# Dishwasher noise when pumping water out- Frigidaire



## numbersguy (Apr 29, 2009)

I have a 2005 model Frigidaire dishwasher model FDB1050RES0

It fills OK the goes through its first cycle.  When it pumps the water out a loud hum and vibration can be heard coming from the sump pump area.  It seems to be dry pumping.  If I let it go long enough the pump finally shuts off and goes on to the next cycle.  The noise returns the next time water is pumped out again.  If you add water to the dishwasher via a pitcher when the hum and vibration starts they will stop but then begin again.  

Do I need a drain pump?  How do I get to the drain pump on this model?

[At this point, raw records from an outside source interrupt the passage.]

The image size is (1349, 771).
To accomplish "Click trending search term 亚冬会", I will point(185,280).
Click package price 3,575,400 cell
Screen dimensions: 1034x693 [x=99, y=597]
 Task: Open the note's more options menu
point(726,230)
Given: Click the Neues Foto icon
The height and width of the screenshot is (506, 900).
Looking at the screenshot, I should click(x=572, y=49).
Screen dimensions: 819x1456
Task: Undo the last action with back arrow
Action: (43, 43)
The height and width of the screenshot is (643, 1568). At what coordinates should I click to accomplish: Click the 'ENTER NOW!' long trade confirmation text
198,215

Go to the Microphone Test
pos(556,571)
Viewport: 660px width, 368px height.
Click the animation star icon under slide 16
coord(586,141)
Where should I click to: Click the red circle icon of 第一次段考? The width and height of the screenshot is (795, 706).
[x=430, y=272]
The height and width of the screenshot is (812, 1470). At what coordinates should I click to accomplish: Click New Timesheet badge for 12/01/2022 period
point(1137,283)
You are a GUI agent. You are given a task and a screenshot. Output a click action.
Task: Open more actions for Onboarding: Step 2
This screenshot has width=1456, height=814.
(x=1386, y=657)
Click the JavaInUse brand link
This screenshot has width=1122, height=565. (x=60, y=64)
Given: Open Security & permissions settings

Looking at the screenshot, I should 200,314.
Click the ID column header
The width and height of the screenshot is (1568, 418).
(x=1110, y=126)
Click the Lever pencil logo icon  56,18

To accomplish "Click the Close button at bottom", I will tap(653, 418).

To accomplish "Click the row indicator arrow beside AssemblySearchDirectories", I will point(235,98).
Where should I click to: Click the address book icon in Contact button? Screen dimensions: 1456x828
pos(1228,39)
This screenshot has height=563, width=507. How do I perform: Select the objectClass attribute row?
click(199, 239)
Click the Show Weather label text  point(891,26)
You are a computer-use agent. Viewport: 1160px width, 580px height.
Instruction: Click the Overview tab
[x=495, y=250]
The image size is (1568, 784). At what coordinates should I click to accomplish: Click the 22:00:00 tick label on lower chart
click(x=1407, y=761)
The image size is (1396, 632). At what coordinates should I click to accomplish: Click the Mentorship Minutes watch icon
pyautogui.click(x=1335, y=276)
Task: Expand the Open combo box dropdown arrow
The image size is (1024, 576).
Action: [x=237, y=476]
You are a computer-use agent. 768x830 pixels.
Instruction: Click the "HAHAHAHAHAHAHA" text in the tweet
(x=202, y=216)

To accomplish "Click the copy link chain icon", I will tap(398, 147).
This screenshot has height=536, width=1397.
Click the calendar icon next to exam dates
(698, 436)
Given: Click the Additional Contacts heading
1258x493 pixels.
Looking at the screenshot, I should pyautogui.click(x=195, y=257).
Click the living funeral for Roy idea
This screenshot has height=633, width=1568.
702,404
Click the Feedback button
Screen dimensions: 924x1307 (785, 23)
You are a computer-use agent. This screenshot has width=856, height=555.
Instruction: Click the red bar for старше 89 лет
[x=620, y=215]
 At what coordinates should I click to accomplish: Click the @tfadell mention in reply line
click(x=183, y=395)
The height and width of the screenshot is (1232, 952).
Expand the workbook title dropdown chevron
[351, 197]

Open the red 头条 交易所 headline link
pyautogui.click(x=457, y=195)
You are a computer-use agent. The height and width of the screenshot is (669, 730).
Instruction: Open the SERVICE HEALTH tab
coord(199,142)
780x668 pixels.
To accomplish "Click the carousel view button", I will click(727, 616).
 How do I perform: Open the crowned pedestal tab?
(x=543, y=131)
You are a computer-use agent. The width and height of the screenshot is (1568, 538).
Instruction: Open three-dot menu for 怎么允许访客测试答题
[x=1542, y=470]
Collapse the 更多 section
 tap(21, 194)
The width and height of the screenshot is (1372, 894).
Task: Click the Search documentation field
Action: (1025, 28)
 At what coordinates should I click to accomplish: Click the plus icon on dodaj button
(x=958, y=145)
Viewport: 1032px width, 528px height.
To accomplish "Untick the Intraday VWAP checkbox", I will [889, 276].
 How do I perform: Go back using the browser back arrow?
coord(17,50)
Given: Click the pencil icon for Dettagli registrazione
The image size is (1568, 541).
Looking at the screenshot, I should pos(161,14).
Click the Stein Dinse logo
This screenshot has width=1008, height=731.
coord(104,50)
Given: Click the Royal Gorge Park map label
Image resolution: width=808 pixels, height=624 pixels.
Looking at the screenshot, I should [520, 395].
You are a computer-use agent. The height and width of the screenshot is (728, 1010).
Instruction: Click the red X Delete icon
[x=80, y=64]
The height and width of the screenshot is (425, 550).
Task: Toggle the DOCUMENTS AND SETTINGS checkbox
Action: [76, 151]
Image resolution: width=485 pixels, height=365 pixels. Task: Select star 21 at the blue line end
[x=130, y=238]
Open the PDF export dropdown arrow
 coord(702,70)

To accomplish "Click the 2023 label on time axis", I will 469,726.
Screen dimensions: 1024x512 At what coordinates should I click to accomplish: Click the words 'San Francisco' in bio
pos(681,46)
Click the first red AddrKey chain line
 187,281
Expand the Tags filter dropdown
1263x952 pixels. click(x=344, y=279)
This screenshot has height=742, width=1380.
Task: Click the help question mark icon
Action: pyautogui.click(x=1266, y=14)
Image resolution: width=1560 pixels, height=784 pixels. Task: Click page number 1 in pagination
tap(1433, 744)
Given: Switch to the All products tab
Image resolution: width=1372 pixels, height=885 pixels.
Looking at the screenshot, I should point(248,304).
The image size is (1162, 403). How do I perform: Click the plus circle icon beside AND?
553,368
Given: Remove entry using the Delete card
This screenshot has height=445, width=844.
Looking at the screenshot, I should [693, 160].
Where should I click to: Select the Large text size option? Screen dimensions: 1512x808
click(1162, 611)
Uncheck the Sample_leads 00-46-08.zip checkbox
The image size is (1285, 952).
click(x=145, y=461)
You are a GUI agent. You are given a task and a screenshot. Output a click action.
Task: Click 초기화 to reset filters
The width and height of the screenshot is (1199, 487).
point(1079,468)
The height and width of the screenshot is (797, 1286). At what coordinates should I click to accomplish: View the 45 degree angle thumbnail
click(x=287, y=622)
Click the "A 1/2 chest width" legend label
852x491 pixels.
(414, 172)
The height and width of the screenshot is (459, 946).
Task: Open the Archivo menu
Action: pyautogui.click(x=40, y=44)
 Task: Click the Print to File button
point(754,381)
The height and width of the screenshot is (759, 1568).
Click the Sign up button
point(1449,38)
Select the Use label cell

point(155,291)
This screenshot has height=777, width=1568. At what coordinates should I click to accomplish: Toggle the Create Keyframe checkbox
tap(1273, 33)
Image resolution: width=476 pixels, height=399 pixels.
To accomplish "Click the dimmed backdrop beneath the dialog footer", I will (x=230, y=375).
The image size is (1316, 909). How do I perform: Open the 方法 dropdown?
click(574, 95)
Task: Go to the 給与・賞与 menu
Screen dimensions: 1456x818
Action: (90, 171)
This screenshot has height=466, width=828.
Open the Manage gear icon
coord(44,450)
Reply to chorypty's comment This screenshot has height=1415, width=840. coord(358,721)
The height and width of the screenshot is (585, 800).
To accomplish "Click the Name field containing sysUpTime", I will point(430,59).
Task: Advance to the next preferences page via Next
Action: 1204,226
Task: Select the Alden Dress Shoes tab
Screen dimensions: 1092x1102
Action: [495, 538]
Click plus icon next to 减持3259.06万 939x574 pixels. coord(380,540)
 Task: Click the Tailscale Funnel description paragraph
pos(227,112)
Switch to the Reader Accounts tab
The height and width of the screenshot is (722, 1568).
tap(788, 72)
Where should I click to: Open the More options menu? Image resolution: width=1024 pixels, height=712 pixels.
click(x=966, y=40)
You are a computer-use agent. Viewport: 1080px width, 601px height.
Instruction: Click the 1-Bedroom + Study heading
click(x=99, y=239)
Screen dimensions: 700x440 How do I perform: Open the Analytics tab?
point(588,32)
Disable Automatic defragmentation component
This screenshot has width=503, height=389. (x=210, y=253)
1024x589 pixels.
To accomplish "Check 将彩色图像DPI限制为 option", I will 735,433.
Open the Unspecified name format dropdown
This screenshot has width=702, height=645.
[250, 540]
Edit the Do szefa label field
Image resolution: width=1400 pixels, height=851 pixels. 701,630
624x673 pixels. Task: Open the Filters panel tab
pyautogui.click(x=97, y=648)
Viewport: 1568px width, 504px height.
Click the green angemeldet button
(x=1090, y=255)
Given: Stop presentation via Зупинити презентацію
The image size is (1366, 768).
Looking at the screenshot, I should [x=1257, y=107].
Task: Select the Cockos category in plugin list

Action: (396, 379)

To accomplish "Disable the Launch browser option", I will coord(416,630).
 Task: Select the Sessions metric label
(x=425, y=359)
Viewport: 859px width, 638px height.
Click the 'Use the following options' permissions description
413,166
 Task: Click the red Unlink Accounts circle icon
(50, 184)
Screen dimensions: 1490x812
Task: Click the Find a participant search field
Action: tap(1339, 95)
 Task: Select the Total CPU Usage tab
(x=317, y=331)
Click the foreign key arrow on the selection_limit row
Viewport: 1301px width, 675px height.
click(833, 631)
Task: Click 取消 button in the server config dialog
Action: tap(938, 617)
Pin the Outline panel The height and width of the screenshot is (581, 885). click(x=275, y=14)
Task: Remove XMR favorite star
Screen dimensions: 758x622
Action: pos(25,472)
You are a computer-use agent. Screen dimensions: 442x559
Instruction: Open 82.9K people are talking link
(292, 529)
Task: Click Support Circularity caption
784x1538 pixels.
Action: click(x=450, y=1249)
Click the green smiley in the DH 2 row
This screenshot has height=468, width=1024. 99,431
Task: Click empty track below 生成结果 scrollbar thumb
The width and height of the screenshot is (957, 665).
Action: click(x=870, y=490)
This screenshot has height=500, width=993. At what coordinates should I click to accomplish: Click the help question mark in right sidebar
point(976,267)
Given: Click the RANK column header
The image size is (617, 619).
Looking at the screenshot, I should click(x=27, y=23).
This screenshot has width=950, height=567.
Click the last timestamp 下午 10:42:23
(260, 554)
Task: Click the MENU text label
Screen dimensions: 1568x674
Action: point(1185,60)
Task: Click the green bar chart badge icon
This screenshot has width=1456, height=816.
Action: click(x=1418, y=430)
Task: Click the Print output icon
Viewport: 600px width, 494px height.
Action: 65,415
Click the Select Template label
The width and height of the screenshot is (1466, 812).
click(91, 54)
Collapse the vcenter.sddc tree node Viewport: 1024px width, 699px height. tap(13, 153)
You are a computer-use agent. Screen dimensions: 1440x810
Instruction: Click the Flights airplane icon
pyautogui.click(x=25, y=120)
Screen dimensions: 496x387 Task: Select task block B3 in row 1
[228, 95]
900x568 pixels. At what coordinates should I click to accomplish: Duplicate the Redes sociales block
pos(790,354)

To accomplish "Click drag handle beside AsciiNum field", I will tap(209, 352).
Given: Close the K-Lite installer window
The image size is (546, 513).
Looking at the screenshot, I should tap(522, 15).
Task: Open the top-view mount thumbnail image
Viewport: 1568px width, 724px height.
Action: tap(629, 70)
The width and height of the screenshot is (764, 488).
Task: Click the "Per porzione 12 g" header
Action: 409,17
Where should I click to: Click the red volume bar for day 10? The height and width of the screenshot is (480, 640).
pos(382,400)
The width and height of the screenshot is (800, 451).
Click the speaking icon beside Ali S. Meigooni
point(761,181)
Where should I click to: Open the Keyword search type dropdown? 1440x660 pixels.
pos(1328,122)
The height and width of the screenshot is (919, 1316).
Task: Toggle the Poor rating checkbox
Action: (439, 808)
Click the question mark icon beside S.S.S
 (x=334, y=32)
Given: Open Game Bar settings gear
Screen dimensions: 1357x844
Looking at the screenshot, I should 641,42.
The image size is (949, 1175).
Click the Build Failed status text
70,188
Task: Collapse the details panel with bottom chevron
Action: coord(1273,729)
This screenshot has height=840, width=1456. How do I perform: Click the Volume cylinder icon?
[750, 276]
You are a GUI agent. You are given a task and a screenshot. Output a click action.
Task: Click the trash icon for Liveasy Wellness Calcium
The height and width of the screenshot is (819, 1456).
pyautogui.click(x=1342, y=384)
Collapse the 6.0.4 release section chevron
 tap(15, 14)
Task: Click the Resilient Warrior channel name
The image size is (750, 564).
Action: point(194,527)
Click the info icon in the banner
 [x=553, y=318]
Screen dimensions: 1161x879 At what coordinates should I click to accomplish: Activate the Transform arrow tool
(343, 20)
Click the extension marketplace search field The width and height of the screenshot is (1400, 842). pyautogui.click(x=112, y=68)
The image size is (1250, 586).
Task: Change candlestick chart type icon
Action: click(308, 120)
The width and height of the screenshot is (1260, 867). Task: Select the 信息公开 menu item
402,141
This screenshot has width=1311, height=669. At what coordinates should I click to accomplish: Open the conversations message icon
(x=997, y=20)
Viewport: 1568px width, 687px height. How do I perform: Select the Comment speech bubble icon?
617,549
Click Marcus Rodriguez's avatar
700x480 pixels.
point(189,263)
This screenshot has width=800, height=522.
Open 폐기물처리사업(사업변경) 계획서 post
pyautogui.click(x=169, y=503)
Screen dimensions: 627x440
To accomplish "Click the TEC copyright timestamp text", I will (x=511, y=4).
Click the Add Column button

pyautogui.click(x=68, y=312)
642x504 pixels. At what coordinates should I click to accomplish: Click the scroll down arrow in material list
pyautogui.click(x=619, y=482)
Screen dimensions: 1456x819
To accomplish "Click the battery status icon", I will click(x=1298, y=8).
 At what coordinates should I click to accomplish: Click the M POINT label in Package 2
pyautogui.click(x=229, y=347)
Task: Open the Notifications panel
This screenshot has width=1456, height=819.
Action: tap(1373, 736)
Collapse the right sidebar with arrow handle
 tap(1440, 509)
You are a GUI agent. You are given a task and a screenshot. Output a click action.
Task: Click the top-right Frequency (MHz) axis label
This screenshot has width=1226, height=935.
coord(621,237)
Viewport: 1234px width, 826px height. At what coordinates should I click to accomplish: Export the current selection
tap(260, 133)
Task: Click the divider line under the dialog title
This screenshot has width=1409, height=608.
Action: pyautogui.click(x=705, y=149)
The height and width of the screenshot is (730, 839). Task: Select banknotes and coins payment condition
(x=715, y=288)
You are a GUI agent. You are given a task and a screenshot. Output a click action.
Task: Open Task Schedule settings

Oh, in case you are wondering, I have checked the glass fiter and the debris filter screen and found nothing.  I removed the filter screen and see nothing in the sump pump tank where the water pools before being pumped out.  

Thanks for your help.


----------



## nukes00 (May 18, 2009)

Hey numbersguy, It sounds like you got it in one!  Since the sound of the pump gets louder when the water has been pumped out, yes you are dry pumping!  That should not be a problem with this type of pump.  As it is far better to have a little dry pumping rather than not enough pumping time and have dirty water left to mix with the rinse water for the next cycle, it might be wise to continue to keep the screen and filter clean.  If you notice the hum and vibration becoming more pronounced, look into buying a pump now, so that you will have it on hand for the replacement project that will follow.
As far as gettin to the pump, well, you might have to take the unit out from under the counter to be able to do the job easier, rather than working blind under the silly thing.  I wouldn't recommend cutting a hole in the basement ceiling just to change the pump!  Scope out the cost of your parts, and weigh that against the cost of a new machine.  You might be surprised!  Good Luck!


----------